Instructions for the task: Restating the records exactly is the whole task.

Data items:
*** Block opens ***

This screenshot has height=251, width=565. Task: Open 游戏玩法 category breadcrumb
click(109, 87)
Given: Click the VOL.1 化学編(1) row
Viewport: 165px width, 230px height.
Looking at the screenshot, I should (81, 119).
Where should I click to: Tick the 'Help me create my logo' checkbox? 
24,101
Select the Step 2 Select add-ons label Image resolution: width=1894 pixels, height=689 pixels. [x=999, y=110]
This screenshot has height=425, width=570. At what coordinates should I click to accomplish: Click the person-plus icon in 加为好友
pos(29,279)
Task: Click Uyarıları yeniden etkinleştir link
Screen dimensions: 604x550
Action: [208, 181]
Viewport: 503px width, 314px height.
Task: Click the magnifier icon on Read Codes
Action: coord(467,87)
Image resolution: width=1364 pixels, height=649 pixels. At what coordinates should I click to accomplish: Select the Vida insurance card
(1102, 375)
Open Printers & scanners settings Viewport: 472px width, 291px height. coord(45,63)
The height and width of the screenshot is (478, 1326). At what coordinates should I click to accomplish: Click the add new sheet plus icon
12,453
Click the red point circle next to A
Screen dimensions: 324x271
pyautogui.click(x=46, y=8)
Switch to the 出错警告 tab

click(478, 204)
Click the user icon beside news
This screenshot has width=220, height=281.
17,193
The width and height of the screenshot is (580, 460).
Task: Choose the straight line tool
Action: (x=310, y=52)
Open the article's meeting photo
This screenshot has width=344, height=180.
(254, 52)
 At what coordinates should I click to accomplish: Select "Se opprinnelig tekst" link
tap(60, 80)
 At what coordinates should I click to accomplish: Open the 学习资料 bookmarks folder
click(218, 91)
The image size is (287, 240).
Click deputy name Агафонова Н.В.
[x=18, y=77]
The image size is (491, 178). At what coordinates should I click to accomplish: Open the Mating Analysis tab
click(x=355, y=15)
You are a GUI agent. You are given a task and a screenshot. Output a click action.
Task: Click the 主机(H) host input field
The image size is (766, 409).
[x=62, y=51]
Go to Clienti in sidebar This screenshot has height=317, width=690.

*** Block closes ***

Your response:
This screenshot has height=251, width=565. Task: Open 游戏玩法 category breadcrumb
click(109, 87)
Given: Click the VOL.1 化学編(1) row
Viewport: 165px width, 230px height.
Looking at the screenshot, I should (81, 119).
Where should I click to: Tick the 'Help me create my logo' checkbox? 
24,101
Select the Step 2 Select add-ons label Image resolution: width=1894 pixels, height=689 pixels. [x=999, y=110]
This screenshot has height=425, width=570. At what coordinates should I click to accomplish: Click the person-plus icon in 加为好友
pos(29,279)
Task: Click Uyarıları yeniden etkinleştir link
Screen dimensions: 604x550
Action: [208, 181]
Viewport: 503px width, 314px height.
Task: Click the magnifier icon on Read Codes
Action: coord(467,87)
Image resolution: width=1364 pixels, height=649 pixels. At what coordinates should I click to accomplish: Select the Vida insurance card
(1102, 375)
Open Printers & scanners settings Viewport: 472px width, 291px height. coord(45,63)
The height and width of the screenshot is (478, 1326). At what coordinates should I click to accomplish: Click the add new sheet plus icon
12,453
Click the red point circle next to A
Screen dimensions: 324x271
pyautogui.click(x=46, y=8)
Switch to the 出错警告 tab

click(478, 204)
Click the user icon beside news
This screenshot has width=220, height=281.
17,193
The width and height of the screenshot is (580, 460).
Task: Choose the straight line tool
Action: (x=310, y=52)
Open the article's meeting photo
This screenshot has width=344, height=180.
(254, 52)
 At what coordinates should I click to accomplish: Select "Se opprinnelig tekst" link
tap(60, 80)
 At what coordinates should I click to accomplish: Open the 学习资料 bookmarks folder
click(218, 91)
The image size is (287, 240).
Click deputy name Агафонова Н.В.
[x=18, y=77]
The image size is (491, 178). At what coordinates should I click to accomplish: Open the Mating Analysis tab
click(x=355, y=15)
You are a GUI agent. You are given a task and a screenshot. Output a click action.
Task: Click the 主机(H) host input field
The image size is (766, 409).
[x=62, y=51]
Go to Clienti in sidebar This screenshot has height=317, width=690.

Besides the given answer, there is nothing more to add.